● Excerpt to read:
-------------------------

Will you care less about the Canucks when they win the Stanley Cup?
Or you will still be a die hard Canucks fan, meaning not missing a single Canucks game whether you have to go to funeral or something and still support them game by game, season by season.
Will you care less about the Canucks when they win the Stanley Cup?
Or you will still be a die hard Canucks fan, meaning not missing a single Canucks game whether you have to go to funeral or something and still support them game by game, season by season.
Really? If it is a close person to you then you should probably miss the game.
Also yes still die hard, hard to break the habit snow
If you earn a million dollars are you just going to stop there and quit your job? **** no I've loved the nucks all my life and I'd want this team to win 10 straight cups if they could.
You quite obliviously listed two extremes in this post. Even people I consider die hard fans wouldn't skip a funeral for a game, and these die hard's have even a lesser chance of ditching this team after a Cup win. SelKesler puts it quite nicely; it would be like quitting a dream job after earning your largest paycheck - there will always be someone with more money than you. If anything? Winning Lord Stanley is only going to make me more excited for the next season (if we win of course).

-------------------------

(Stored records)

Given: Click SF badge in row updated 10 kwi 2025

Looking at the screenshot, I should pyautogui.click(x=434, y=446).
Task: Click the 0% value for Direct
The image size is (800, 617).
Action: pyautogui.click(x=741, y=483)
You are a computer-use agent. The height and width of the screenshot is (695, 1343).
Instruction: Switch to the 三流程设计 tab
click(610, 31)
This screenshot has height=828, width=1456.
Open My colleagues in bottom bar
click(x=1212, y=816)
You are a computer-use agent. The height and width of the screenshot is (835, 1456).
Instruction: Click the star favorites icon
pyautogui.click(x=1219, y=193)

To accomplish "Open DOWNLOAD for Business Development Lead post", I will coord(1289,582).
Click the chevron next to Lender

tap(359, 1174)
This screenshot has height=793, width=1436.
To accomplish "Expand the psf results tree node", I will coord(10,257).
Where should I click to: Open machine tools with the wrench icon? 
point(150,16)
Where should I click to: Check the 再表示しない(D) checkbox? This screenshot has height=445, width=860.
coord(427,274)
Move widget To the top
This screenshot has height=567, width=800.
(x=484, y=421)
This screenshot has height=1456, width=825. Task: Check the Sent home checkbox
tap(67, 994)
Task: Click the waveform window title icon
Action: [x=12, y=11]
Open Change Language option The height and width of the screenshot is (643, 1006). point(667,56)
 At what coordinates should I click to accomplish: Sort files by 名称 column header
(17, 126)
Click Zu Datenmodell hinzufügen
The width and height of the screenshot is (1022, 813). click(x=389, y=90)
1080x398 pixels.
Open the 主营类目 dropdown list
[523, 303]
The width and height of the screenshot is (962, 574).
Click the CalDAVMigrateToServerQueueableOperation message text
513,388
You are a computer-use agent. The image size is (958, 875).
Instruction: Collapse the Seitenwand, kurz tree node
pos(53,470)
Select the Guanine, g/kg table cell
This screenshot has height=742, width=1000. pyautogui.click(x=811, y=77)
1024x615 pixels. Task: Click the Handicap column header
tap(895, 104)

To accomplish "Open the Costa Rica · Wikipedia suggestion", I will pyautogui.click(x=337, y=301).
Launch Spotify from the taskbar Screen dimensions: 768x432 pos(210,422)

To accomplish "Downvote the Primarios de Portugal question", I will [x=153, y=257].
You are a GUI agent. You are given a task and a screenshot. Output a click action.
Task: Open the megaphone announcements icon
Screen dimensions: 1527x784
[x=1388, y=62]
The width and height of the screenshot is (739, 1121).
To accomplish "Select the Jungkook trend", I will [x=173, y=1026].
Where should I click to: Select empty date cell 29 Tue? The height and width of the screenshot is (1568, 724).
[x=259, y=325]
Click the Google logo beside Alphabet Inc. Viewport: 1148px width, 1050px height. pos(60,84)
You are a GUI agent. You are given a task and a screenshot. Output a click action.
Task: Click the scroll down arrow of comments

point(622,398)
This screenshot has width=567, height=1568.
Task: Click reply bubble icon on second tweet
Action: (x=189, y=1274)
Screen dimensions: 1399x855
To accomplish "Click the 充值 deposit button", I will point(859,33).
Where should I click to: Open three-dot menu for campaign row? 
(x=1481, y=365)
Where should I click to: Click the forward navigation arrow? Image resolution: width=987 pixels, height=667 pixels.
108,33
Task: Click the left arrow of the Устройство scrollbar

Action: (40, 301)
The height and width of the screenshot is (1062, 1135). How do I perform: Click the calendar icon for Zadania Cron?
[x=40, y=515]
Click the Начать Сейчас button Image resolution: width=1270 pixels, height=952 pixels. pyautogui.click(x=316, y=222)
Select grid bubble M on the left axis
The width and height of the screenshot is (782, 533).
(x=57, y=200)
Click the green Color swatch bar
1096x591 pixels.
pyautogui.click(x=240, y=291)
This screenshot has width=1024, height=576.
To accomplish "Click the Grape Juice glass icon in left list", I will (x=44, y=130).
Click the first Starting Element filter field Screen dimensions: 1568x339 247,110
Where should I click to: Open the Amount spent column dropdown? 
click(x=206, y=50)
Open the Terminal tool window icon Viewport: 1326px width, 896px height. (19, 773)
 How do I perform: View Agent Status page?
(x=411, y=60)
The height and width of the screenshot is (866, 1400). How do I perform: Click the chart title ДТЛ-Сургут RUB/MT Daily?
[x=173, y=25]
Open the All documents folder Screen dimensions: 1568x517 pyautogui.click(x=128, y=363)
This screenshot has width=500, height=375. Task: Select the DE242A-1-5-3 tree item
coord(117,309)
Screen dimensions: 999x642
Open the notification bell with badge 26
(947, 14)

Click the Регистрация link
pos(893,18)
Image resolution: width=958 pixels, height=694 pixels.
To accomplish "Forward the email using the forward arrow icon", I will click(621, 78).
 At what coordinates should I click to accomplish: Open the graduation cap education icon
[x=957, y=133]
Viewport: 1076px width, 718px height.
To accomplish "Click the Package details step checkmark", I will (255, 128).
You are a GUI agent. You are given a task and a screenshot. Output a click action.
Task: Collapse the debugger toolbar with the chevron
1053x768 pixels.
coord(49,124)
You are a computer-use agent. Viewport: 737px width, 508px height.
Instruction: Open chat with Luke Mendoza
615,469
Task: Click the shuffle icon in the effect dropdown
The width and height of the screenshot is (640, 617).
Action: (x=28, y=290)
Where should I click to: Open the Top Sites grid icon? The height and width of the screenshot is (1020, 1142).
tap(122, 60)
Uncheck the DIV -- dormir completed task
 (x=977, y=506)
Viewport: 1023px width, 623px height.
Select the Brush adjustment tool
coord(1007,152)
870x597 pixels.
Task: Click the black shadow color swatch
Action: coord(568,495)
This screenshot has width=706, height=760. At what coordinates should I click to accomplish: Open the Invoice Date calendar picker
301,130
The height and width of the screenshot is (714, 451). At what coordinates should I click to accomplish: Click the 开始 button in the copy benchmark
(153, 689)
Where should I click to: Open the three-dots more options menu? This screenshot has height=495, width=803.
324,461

-------------------------

● To do:
1. Quote the Canucks fan discussion above, starting at "Really? If it" and ending at "if they could.".
2. Write what comes next in the Canucks fan discussion, picking up after its last post.

● Answer section:
1.
Really? If it is a close person to you then you should probably miss the game.
Also yes still die hard, hard to break the habit snow
If you earn a million dollars are you just going to stop there and quit your job? **** no I've loved the nucks all my life and I'd want this team to win 10 straight cups if they could.

2.
While I don't know what would happen until actually put in that situation, I think I might care a little less to be honest.
I hate riding the constant roller coaster of emotion which is the Vancouver Canucks. In the rest of my life I am a very easy going calm happy person. Watching the NHL frustrates, annoys and saddens me more and more. I seem to get less pleasure out of it every year while my stress level goes up. I hate the toxic environment the media has create too. For other activities I do such as running, people who you are directly competing with will still yell words of encouragement to you in a race. In hockey it's just constant whining about everything. I hate stupid stuff like that "watching the Canucks fail" thread. Go outside and enjoy life, don't sit around hoping people fail.
I'd still watch if they won, but I'd try to pay less attention. I just want to see them win once.
What do you mean "when" they win a Cup? I've been following this team since the mid 80s and I can't even imagine a Canuck team winning the Cup anymore.
What do you mean "when" they win a Cup? I've been following this team since the mid 80s and I can't even imagine a Canuck team winning the Cup anymore.
Now I know why you picked the user name mr my head hurts
My dad and I were talking about this today. Hes pretty pessimistic about the Canucks winning one in his lifetime (he's been a fan since expansion, a season ticket holder since 86). I'm now 32 and assuming NHL hockey continues, if the Nucks win a cup I would probably care less knowing they won one in my lifetime. But by "care less", I mean perhaps I'd remain a diehard fan, but not be so emotionally invested.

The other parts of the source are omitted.